> Stated problem a
Could you format the records as a numbered list, from the start of the records through the line containing "Click line number", leaving out blank lines?

> Text passage
In NCAA football, going through an NFL draft voids the remainder of your scholarship years, which often prevents players from finishing any degrees they have not completed. In order to "help" kids who were on the fence about declaring or staying in school, the NCAA allowed them to consult a panel that would predict where they would be drafted should they come out. However, this panel was notoriously optimistic, frequently telling hundreds of kids a year that they would be drafted in the first 3 roundsnote For reference, with 32 teams in the NFL, that equates to telling all of them they are one of the top 100 players in the draft pool that year.. This had very real consequences as many kids were lured by the promise of NFL riches, fell to late in the draft because they were raw players, and washed out of the NFL before developing.
Gymnastics was previously regarded as a one-point scale due to its use of a code of points which starts every competitor off at a fixed score depending on the difficulty of their routine and makes deductions for errors (you'll hear commentators referring to a good performance as "giving no points away to the judges"). Understandably, at elite level, difficulty ratings were 9-10, and very few errors would be seen. These days, all competitors start on 10 points for execution, and have a standardised difficulty rating added on, resulting in elite male gymnasts regularly scoring 15 or more.
In general, electronic products (and products in general) are rated based on their performance in a particular price segment, not overall performance against everything else. The reason is because this would be really unfair to the more affordable and sometimes more practical products.
As an example, a $100 graphics card that performs better than its competitors in this price category (typically ±10%) can receive a 9/10. But a $500 graphics card that can't match its competitors may receive a 7/10, even though the $500 graphics card will totally blow the $100 graphics card out of the water in performance alone.

> Stored rows

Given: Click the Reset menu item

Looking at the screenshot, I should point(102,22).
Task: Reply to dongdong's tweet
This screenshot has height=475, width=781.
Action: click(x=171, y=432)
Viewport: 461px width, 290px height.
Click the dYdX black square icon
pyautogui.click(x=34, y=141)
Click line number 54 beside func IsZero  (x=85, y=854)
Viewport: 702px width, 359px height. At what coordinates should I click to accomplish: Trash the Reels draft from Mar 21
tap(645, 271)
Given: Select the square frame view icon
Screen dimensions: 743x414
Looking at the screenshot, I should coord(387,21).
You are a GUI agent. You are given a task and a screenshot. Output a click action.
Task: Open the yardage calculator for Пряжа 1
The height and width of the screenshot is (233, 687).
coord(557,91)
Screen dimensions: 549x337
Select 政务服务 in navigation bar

> Stated problem b
Can you pull out, word for word, the passage in the text on rating scales from "In NCAA football, going" to "NFL before developing."?

> Correct answer a
1. Given: Click the Reset menu item
2. Looking at the screenshot, I should point(102,22).
3. Task: Reply to dongdong's tweet
4. This screenshot has height=475, width=781.
5. Action: click(x=171, y=432)
6. Viewport: 461px width, 290px height.
7. Click the dYdX black square icon
8. pyautogui.click(x=34, y=141)
9. Click line number 54 beside func IsZero  (x=85, y=854)

> Correct answer b
In NCAA football, going through an NFL draft voids the remainder of your scholarship years, which often prevents players from finishing any degrees they have not completed. In order to "help" kids who were on the fence about declaring or staying in school, the NCAA allowed them to consult a panel that would predict where they would be drafted should they come out. However, this panel was notoriously optimistic, frequently telling hundreds of kids a year that they would be drafted in the first 3 roundsnote For reference, with 32 teams in the NFL, that equates to telling all of them they are one of the top 100 players in the draft pool that year.. This had very real consequences as many kids were lured by the promise of NFL riches, fell to late in the draft because they were raw players, and washed out of the NFL before developing.